### Instructions to follow
Set down nothing but the lines from the one containing "The width and" to the final line of the material, exactly as written, and drop the pictures.
::::
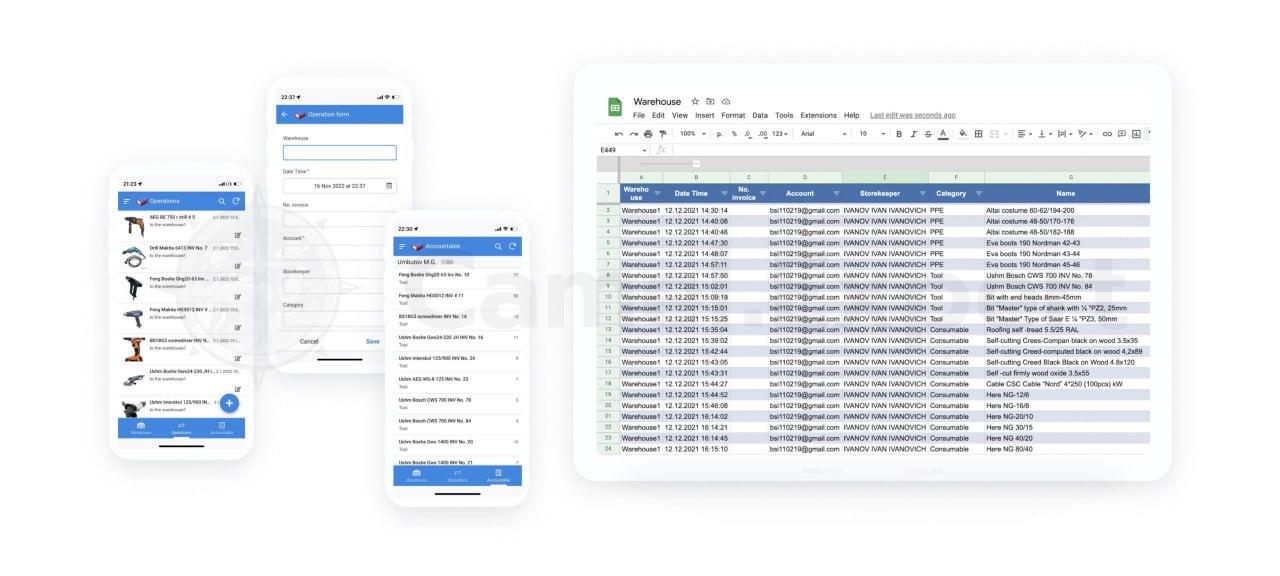Tap the search icon in Operations screen
This screenshot has height=576, width=1280.
pyautogui.click(x=222, y=201)

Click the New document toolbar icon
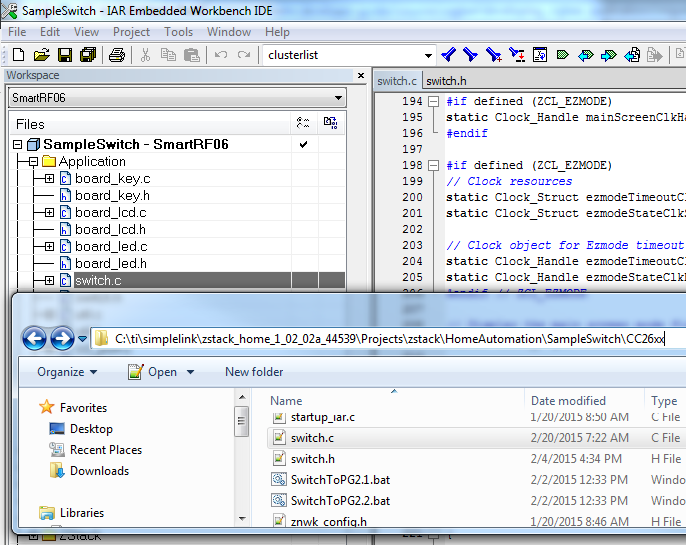[19, 54]
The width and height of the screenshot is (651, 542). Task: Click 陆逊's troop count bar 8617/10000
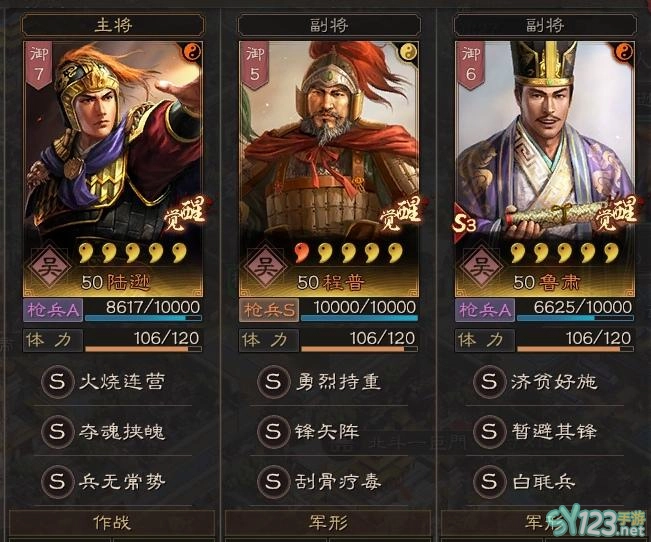[x=143, y=310]
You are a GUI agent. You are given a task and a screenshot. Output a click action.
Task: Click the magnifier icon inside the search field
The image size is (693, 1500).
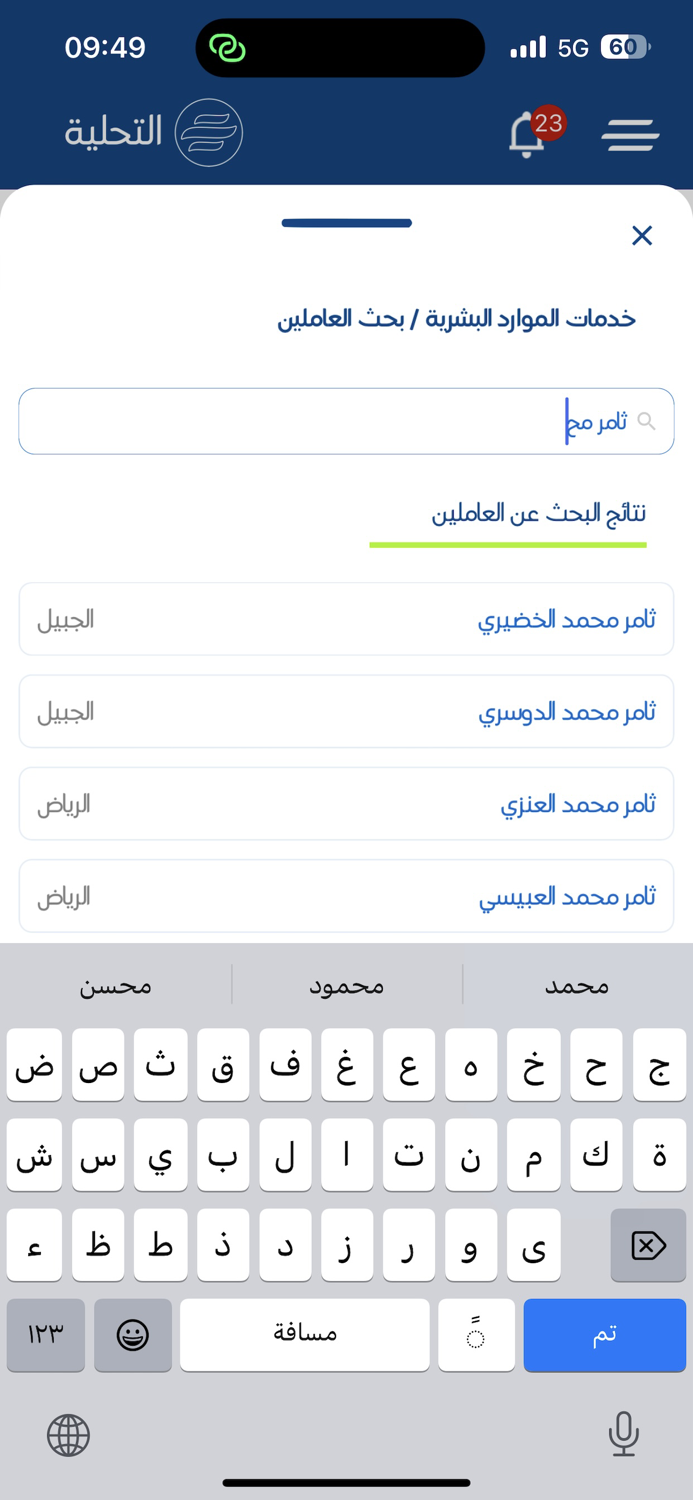[648, 421]
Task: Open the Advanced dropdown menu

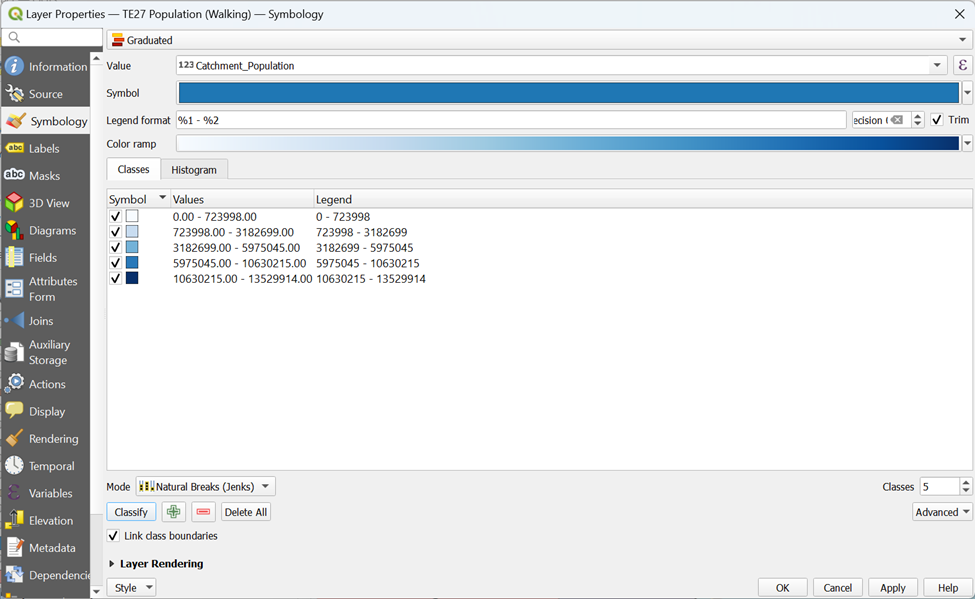Action: pyautogui.click(x=942, y=512)
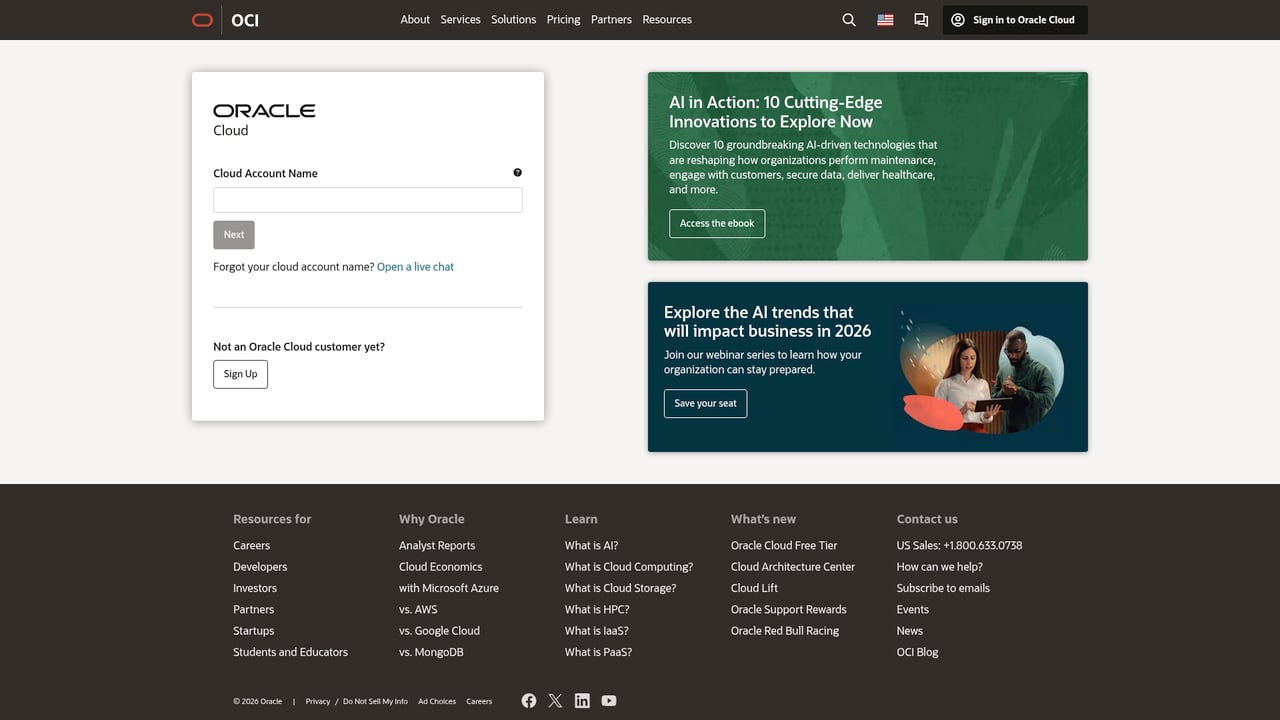Click inside the Cloud Account Name field
1280x720 pixels.
(367, 199)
::::
### Problem solution
The width and height of the screenshot is (651, 542). Task: Click 陆逊's troop count bar 8617/10000
[x=143, y=310]
You are a GUI agent. You are given a task and a screenshot. Output a click action.
Task: Click the magnifier icon inside the search field
The image size is (693, 1500).
[648, 421]
Task: Open the Advanced dropdown menu

Action: pyautogui.click(x=942, y=512)
Click inside the Cloud Account Name field
1280x720 pixels.
(367, 199)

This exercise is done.